El espíritu de esta nueva-vieja historia se sitúa
lejos de, por ejemplo, la 'Maléfica' de Robert Stromberg y cerca, hasta casi quemarnos, de la 'Cenicienta' de Kennneth Branagh. En el guión firmado por Justin Marks, los únicos tics mínimamente revisionistas que se perciben están en la voluntad de pulir ciertos detalles del original que ahora caerían en la incomodidad de la incorrección política más desafortunada. Para entendernos, y para evitar problemas, la voz del Rey Louie la pone ahora una leyenda del calibre de Christopher Walken, mientras que Idris Elba se encarga del temible e igualmente emblemático Shere Khan. Fuera tensiones raciales, y todos tan contentos. Lo demás, como si no hubiera pasado el tiempo. La llama sagrada, véase la mítica partitura de George Bruns, Terry Gilkyson & Richard M. Sherman, se respeta tanto en lo vocal como en lo instrumental.
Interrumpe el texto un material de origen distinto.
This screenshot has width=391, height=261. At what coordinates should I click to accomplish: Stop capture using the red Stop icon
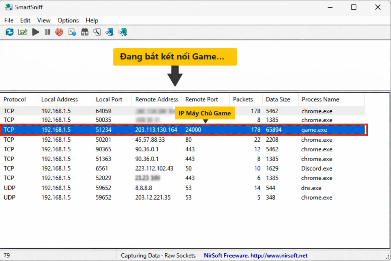[59, 32]

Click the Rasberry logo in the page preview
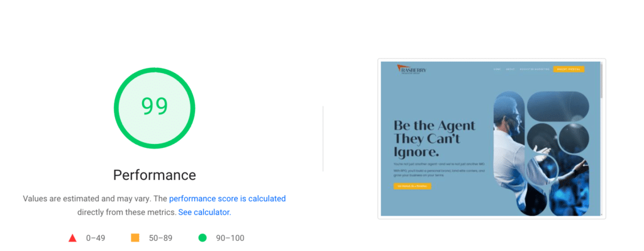pyautogui.click(x=411, y=69)
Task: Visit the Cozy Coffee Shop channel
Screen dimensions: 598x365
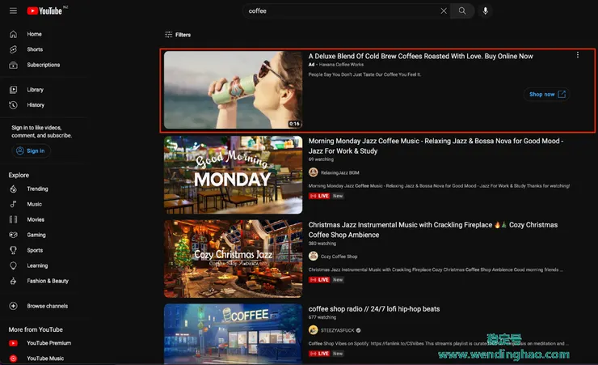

Cualquier cambio que se pueda percibir, es meramente incidental, o superficial, por aquello de adecuar el producto a los ojos de las nuevas generaciones. Así es como se hace, básicamente, un remake modélico.
Jon Favreau tiene siempre en mente que el referente es Larry Clemmons (recordemos, el director del clásico animado Disney) y no Rudyard Kipling. Como si del juego del teléfono se tratara,
el mensaje primigenio ha quedado desdibujado hasta darnos otro más comprensible y digerible para las exigencias y sensibilidades del presente. Cualquier lectura colonial que se pudiera dar a la historia se ha remplazado aquí por una serie de apuntes filo-ecologistas que potencian la empatía con el producto, a la vez que evita conflictos que podrían dañar el rendimiento del film en taquilla. La jugada es redonda, tanto sobre el papel como en
una pantalla engrandecida no sólo por la pirotecnia visual, sino por la casi perfecta conciencia familiar que Favreau imprime en la propuesta. La nostalgia, la comicidad y la entrañabilidad se mezclan a ritmo frenético (tanto que no queda tiempo para lamentar la pobre resolución de algunas situaciones que, por el contrario, y por lo general, sí están muy bien planteadas) para que la diversión fluya a través de esta irresistible celebración de un pasado que no pierde la ocasión para reivindicar su inmortalidad.
Por intervención semi-divina de una técnica siempre a caballo entre la fantasía y la realidad, y que nos hace creer en la magia de lo palpable; por obra y gracia también del oficio de un grupo de personas que ha sabido ver que los negocios de la era digital también pueden emitir calor humano. Y que no se apague el fuego.